Following a three-month trial in 1988, Lanier was convicted of engaging in a continuing criminal enterprise, conspiracy to distribute more than 1,000 pounds of marijuana, and tax fraud. For these crimes, he was sentenced to life in prison without the possibility of parole. The harsh sentence was the result of a 1984 law called the “Super Drug Kingpin” provision of the Continuing Criminal Enterprise Statute, designed to deter others from going into the drug distribution business. After spending twenty-six years in federal prison and without explanation from the government, Lanier was released in October 2014.

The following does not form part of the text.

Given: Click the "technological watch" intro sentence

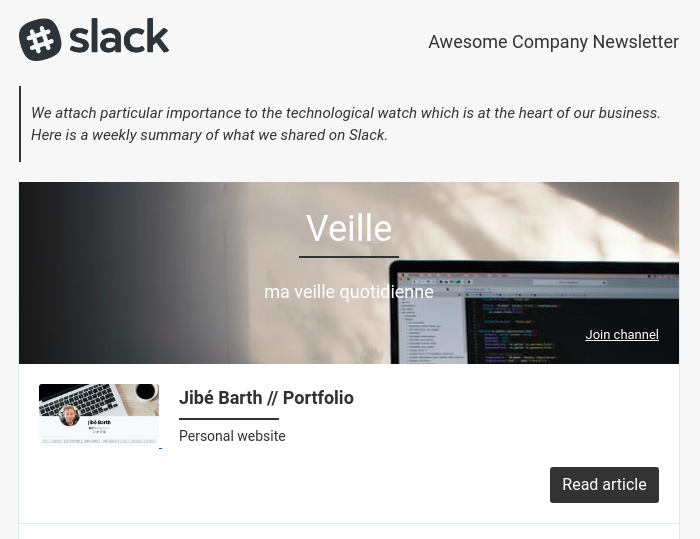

The reaction from IMSA to the spate of drug trafficking convictions was predictably subdued. “We felt kind of sick inside,” remembered John Bishop. “We were worried, of course, about the reaction from R. J. Reynolds, but they were pretty mature about it. They’d been through the same kind of thing with some NASCAR teams, so they weren’t exactly innocent about the potential of the problem, but we weathered that together and it wasn’t as traumatic as it could have been.”



Randy Lanier during his 1984 championship winning season.
Bob Harmeyer


Randy Lanier, on right, on the podium with Bill Whittington. Rob Hermann

Want to read more about the Bad Boys of IMSA? Check out Part 1: John Paul, Sr. ; and Part 3: The Whittington Brothers.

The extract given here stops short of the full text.